## STATED GOAL
Can you write out again every line of the records between the line holding "You are a computer-use agent. 1024x477" and the line holding "click(932, 43)", inclusive, requests included, adjusting each coordinate in the answers by -128 and giving nothing beyond those lines?

## EXERCISE DATA

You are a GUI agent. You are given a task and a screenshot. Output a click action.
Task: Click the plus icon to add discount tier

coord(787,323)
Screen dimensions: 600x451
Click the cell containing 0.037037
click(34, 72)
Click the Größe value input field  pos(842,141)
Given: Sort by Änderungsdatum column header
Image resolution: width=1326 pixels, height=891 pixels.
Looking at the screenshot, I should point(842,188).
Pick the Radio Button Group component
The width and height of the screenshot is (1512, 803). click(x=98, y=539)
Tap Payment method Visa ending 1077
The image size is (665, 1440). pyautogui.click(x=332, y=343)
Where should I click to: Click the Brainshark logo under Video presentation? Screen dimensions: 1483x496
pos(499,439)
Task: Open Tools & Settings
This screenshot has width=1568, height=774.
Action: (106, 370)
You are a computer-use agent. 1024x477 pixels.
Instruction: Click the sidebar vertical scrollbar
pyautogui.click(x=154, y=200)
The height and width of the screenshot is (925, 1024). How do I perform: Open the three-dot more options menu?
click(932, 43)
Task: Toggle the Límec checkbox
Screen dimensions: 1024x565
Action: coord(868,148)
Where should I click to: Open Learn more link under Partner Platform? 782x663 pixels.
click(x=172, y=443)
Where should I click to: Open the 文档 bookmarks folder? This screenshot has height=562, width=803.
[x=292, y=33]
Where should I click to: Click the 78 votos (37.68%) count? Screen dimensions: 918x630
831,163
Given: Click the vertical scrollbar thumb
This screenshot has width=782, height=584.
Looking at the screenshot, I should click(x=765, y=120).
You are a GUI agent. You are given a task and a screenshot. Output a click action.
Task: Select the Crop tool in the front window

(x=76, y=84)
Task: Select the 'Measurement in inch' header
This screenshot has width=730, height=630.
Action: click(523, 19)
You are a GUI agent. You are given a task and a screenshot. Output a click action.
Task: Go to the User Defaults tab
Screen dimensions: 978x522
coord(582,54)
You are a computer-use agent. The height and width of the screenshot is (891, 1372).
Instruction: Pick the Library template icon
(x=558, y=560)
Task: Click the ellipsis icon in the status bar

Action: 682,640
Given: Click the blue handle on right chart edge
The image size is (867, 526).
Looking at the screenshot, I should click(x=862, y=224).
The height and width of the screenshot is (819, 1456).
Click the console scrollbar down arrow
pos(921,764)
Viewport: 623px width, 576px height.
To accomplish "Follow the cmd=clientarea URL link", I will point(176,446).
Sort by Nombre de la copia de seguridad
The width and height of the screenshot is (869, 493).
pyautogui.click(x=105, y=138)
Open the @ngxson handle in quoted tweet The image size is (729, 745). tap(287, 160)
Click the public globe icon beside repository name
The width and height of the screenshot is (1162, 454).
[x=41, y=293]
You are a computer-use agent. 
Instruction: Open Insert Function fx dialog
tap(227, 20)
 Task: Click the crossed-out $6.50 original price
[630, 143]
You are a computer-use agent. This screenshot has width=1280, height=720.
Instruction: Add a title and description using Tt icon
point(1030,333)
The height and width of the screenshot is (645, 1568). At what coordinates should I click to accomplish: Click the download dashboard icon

## ANSWER TO THE TASK
You are a computer-use agent. 1024x477 pixels.
Instruction: Click the sidebar vertical scrollbar
pyautogui.click(x=26, y=72)
The height and width of the screenshot is (925, 1024). How do I perform: Open the three-dot more options menu?
click(804, -85)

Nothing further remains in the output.